San Antonio Riverwalk
San Antonio doesn't have beaches, but it does have the Riverwalk and you can make sure to book a hotel with a pool for soaking up that Texas sun. The San Antonio River was a significant factor in the location chosen for south Texas missions. Serious study and adjustments of the river's flow began in the early 1900s when the dangers of flooding were a concern. The River Walk as a public park and tourist attraction began development in the 1960s. Since then, hundreds of thousands of dollars have been put into making the River Walk one of San Antonio's most popular tourist attractions. Lined with restaurants, hotels, and shops, it is a nice place to take a stroll during the day or to listen to music and get drinks in the evening. You can follow the River Walk to see the five missions in San Antonio, including the Alamo.

The Alamo
It is a common misconception that the Alamo was a military fort, but it was originally built in 1744 as a church, despite the fact that its claim to fame in a battle. By the end of the 18th century, the mission was secularized and occupied by a Spanish military garrison. It remained a military fort when Mexico declared its independence in 1821, and a wave of American immigrants settled in the area. So many immigrants came that Mexico tried to halt American immigration in 1830, leading to the Texas Revolution five years later.

It was during this fight for independence that the Battle of the Alamo took place on March 6, 1836. Texas joined the United States a decade later in order to have the resources of the larger country in the fight against Mexico. As time passed, the Alamo was used as a warehouse and shop and parts of it were demolished altogether. It wasn't until the early 1900s that efforts were made to preserve the mission and its history.

Today, you can visit the Alamo for free, but pictures are not permitted inside the church or barracks, and visitors are asked to treat the site with reverence. Large portions of the 1836 Alamo have been lost, but what remains has been carefully restored and effectively tells the story of those who died there.

Mission Concepcion
What you might not realize is that the Alamo is just one of five missions found in San Antonio, originally built by Spanish missionaries to bring Christianity to Native Americans.
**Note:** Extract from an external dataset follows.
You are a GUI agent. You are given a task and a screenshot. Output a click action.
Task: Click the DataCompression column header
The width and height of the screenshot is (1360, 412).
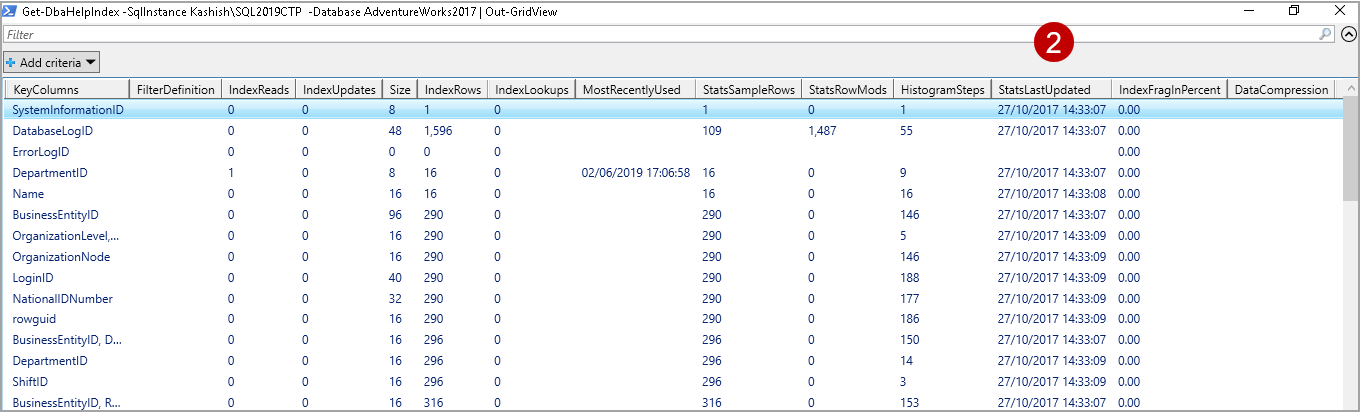(x=1280, y=89)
Mission Concepcion continues to operate as an active parish, and it appears much the same as when it was built in 1755, though it has not undergone restoration work. At Mission Concepcion, you are looking at the same stonework and frescoes as visitors of the past three centuries.

Mission San Jose
Mission San Jose, the largest of San Antonio's missions has a unique blend of ruins and beautiful restorations. Work of the WPA in the 1930s make it possible for visitors to Mission San Jose to attend mass where Catholic missionaries first offered services in 1720. This mission gives visitors a good feeling of its history as more than a church, with the community within participating in all facets of life together.

Mission Espada is the oldest San Antonio mission, which set high value on teaching not just Christianity, but also skilled work such as farming, weaving, blacksmithing, carpentry, and masonry. Demonstrations of a mission era loom can be seen at Espada if you visit at the right time.

Mission San Juan Capistrano
The final San Antonio mission is San Juan Capistrano. Although it appears newer than the other missions, it was completed in 1756. An active farm at this mission gives visitors insight to what work and life were like there centuries ago when the mission fully supported those who lived there. Historically, the mission would have also had sheep, cattle, and vast miles of fields.

You can explore some nature without leaving the city by strolling Mission San Juan Capistrano's Yanaguana Trail. San Antonio has a little bit of everything for your next spring break.